Credits: Dean Clarrain (script), Ken Michroney & Marlene Becker (pencils), Dan Berger (inks), Gary Fields (letters), Barry Grossman (colors)
Hey, it’s the hair metal issue of Adventures. And it managed to be published almost a full year before Nirvana became mainstream. The Turtles and April reach America’s shore, saying goodbye to Man Ray (who is leaving to investigate “stars” that have fallen into the ocean…more on this next issue). April and the Turtles arrive in New Orleans, and ride the trains until they reach New York. There’s only time for one environmental message on the trip, as April just has to comment on the awful oil and gas refineries in New Jersey. Every rose has its thorn, just like every Teenage Mutant Ninja Turtles Adventures issue has tacked-on environmental messages. Yeah, it does.
They reach New York, and in the sewers discover the heavy metal band, Merciless Slaughter, has overtaken Shredder’s old base. Their lead singer, Mondo, carries a pet gecko on his shoulder (and, guess what, his lyrics have environmental messages). While trying to do a Dave Mustaine guitar move (yup, he’s referenced by name), Mondo accidentally overloads the circuits and kills the power. When he tries to turn it back on, he accidentally unleashes an army of Foot Supersoldiers. While the Turtles face the Supersoldiers, one of them escapes with Mondo’s girlfriend, Candy. While trying to save her, Mondo is knocked against a vat of mutagen, and shockingly enough…
…he mutates into the gecko-man, Mondo Gecko. Not particularly bothered with his mutation, Mondo carries on like a youth gone wild. He chases the Foot Supersoldier and Candy to the top of a large building (why does this robot want the girl anyway?). Mondo defeats the Supersoldier with his radical skateboarding moves, but is quickly rejected by Candy.

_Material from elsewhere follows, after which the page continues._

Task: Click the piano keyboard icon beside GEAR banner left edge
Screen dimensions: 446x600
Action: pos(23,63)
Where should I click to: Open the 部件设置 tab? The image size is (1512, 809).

Don’t know whatcha got ‘til it’s gone, right, Mondo? Actually, Mondo doesn’t seem too bothered by this either (you’d think he was on something…). After Donatello briefly notices two flying objects near a skyscraper (see the previous issue), the Turtles return home with Mondo. They’re reunited with Splinter, enjoy a pizza, and everything is okay. After so far away, the Turtles are home sweet home.
Review in a Half-Shell: Is it too obvious to compare Mondo Gecko to Poochie the Dog? He skateboards, plays guitar, and speaks in only the coolest lingo. As crassly commercial as he appears to be, I remember liking Mondo as a kid, so I guess they did something right. This is highly reminiscent of the early issues of the series, which occasionally sacrificed storytelling for toy commercials. Mondo just screams “corporate creation tacked on to existing toy line” -- so much so that making fun of him seems unnecessary. Giving him braces actually is a nice touch, though. I don’t know where Ken Michroney’s art ends and Marlene Becker’s begins, but it’s another issue with solid cartooning. The giant Foot Soldiers are handled particularly well. I also liked seeing the Turtles sneaking their way through America through the traintracks. The idea that the Turtles always had to hide themselves and operate in secret was one of my favorite elements about the comic and cartoon as a kid.
What the Shell? : Mondo suddenly grows a pair of braces after he mutates into a gecko-man. He clearly didn’t have them before the mutation, so where did they come from?
Pizza References: Aside from the pizza party on the last page, Michelangelo also dreams of pizza while riding the train home.
Turtlemania: There’s an ad for the NES adaptation of the classic TMNT arcade game. Many months of my life were dedicated to this game.
I Was Not Aware of That: "Merciless Slaughter" was the name of an album by the metal band Flames back in 1986.